The probation service staff have already decided that, because of his poor health, and the nature of the offence, that arduous, physical community service is out of the question. The sexual nature of the conviction precludes him from doing charitable work with children or vulnerable adults. They have thrashed around desperately trying to find a ‘course’ to send him on to see if he can be counselled to ‘modify his behaviour’, and, obviously, they have failed. He has always denied the charge and he has no ‘behaviour’ that needs modifying.

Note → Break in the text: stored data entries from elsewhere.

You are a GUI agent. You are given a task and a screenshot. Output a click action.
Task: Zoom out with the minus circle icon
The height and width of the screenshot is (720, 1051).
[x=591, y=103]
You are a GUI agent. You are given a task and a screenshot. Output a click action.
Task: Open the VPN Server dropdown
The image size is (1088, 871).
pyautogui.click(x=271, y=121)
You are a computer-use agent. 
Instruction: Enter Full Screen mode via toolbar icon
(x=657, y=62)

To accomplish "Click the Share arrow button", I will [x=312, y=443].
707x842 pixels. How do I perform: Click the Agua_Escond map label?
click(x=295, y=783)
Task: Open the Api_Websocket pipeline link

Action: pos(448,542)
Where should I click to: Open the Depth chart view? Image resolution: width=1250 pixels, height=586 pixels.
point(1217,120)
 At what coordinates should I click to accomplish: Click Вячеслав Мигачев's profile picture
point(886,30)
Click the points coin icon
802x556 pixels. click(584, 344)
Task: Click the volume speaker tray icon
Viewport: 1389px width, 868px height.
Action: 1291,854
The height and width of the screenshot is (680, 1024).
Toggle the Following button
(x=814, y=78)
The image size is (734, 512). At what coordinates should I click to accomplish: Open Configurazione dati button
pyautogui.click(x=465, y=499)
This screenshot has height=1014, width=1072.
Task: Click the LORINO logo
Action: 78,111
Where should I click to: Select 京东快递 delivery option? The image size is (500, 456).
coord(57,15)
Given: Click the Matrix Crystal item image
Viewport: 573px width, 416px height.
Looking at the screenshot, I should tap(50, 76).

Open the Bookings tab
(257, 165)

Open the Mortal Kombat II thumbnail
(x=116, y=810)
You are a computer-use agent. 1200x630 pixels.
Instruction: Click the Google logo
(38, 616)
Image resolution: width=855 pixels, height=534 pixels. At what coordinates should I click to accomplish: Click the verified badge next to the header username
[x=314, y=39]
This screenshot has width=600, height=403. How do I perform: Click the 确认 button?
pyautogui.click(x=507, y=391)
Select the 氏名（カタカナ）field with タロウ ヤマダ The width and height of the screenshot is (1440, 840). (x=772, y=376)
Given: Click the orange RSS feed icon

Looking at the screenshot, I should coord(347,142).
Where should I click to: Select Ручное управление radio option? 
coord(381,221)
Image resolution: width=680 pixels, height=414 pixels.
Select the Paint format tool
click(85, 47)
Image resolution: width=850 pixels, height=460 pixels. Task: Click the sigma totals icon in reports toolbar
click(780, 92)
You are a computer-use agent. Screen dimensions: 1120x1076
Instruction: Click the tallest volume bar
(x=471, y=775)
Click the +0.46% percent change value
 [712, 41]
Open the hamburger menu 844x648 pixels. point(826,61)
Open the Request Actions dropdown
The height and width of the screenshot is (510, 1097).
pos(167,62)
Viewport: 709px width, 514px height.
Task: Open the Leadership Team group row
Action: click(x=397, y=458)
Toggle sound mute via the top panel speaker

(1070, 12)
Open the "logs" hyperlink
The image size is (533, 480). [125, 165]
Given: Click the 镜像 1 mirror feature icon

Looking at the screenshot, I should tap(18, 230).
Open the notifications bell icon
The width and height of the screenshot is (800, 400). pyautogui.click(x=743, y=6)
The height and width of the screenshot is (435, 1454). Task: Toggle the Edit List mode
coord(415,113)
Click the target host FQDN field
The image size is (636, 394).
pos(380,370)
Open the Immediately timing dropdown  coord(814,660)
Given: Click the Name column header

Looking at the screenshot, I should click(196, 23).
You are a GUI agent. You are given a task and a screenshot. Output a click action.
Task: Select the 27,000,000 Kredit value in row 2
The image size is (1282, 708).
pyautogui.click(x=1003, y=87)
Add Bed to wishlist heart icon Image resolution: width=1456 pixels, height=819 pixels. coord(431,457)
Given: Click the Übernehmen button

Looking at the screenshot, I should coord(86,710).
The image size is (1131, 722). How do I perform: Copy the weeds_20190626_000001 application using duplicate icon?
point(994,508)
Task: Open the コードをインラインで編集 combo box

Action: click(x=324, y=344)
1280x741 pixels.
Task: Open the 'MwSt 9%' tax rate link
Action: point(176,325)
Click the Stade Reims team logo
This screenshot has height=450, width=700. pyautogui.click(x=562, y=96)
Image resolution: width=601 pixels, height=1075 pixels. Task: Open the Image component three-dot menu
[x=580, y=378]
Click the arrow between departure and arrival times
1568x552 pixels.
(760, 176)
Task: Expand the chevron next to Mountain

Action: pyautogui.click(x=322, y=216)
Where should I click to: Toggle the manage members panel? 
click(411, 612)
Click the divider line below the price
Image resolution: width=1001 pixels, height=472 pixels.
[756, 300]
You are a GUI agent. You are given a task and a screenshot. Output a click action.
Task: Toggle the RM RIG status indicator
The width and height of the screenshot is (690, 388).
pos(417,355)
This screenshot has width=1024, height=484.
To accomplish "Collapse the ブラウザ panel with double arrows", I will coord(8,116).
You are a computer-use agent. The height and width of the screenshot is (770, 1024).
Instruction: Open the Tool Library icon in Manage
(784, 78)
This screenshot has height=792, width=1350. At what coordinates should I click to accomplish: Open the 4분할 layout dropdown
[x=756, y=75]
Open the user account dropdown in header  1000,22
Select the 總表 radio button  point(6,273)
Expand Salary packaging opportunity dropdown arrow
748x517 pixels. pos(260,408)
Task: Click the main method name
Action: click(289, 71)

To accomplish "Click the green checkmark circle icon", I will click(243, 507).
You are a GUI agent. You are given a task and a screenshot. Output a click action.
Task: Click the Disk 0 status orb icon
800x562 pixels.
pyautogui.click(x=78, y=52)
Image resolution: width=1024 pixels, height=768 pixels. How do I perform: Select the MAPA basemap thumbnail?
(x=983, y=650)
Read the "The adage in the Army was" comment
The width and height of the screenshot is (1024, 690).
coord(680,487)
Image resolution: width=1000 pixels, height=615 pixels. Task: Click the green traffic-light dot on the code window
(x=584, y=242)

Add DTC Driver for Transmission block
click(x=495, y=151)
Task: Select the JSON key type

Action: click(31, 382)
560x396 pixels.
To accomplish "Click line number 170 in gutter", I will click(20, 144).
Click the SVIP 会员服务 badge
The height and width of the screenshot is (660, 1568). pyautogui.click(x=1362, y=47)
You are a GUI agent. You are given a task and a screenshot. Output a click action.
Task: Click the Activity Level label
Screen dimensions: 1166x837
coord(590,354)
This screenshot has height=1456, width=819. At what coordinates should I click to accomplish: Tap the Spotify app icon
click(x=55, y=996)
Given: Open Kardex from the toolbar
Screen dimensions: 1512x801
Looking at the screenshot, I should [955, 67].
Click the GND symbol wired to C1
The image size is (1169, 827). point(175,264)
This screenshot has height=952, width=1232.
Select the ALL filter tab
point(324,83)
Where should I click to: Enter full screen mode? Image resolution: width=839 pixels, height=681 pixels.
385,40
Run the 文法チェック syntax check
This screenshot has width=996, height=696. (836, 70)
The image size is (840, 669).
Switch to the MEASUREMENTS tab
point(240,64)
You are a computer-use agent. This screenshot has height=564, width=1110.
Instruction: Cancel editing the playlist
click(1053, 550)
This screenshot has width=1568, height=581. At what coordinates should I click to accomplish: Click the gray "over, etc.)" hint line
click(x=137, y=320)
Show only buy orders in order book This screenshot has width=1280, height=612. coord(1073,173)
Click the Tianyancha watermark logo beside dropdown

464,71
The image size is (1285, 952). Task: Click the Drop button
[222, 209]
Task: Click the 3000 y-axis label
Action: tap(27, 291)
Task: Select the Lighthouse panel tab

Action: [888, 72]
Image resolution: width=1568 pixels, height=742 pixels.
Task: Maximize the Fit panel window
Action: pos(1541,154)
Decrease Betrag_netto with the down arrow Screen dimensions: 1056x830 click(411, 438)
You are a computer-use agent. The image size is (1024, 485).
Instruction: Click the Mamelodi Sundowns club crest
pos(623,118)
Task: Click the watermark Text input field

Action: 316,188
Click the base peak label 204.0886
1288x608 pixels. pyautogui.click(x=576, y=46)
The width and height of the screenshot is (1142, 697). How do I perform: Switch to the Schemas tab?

When we were waiting for the probation service to get involved, I was very worried for my relative that he was sticking to his plea of innocence despite the guilty verdict. We have all seen dramas of this nature where the government official makes a report to the effect that the guilty party ‘fails to admit his guilt, and cannot be recommended for parole’. I was anxious that he would fall foul of this sort of officious attitude, and that his probation report would be especially critical. In the event this did not happen: from the very beginning the probation service staff have apparently been very sympathetic. It seems that they believe his version of events, and have turned themselves inside out trying to find some way that he can discharge his obligation to the court without being made to attend a host of unsuitable courses and bouts of pointless counselling.

So what to do? There is nothing that can be done now. You have a 21 day window in which to appeal against the verdict of a magistrates’ court. If you do not, the verdict and sentence are irrevocable. I imagine that the fabulously wealthy can always find a way to challenge this kind of thing, but as far as the rest of us are concerned, this is the end of it. Perhaps if the witnesses could be prevailed upon to admit in court that they had lied about the whole thing, perhaps driven by racist views, simply to get an Indian man into trouble, then there might be grounds for an appeal to the High Court. God alone knows what the expense would be. On the whole, I think this scenario is very unlikely.

And for the rest of us: the obvious piece of advice is never to fall asleep on public transport. Glib, trite and fatuous as this may seem, it is a close companion to ‘never get arrested’. Sound advice, I’m sure, perhaps if we add the words ‘in England’ to the end of it.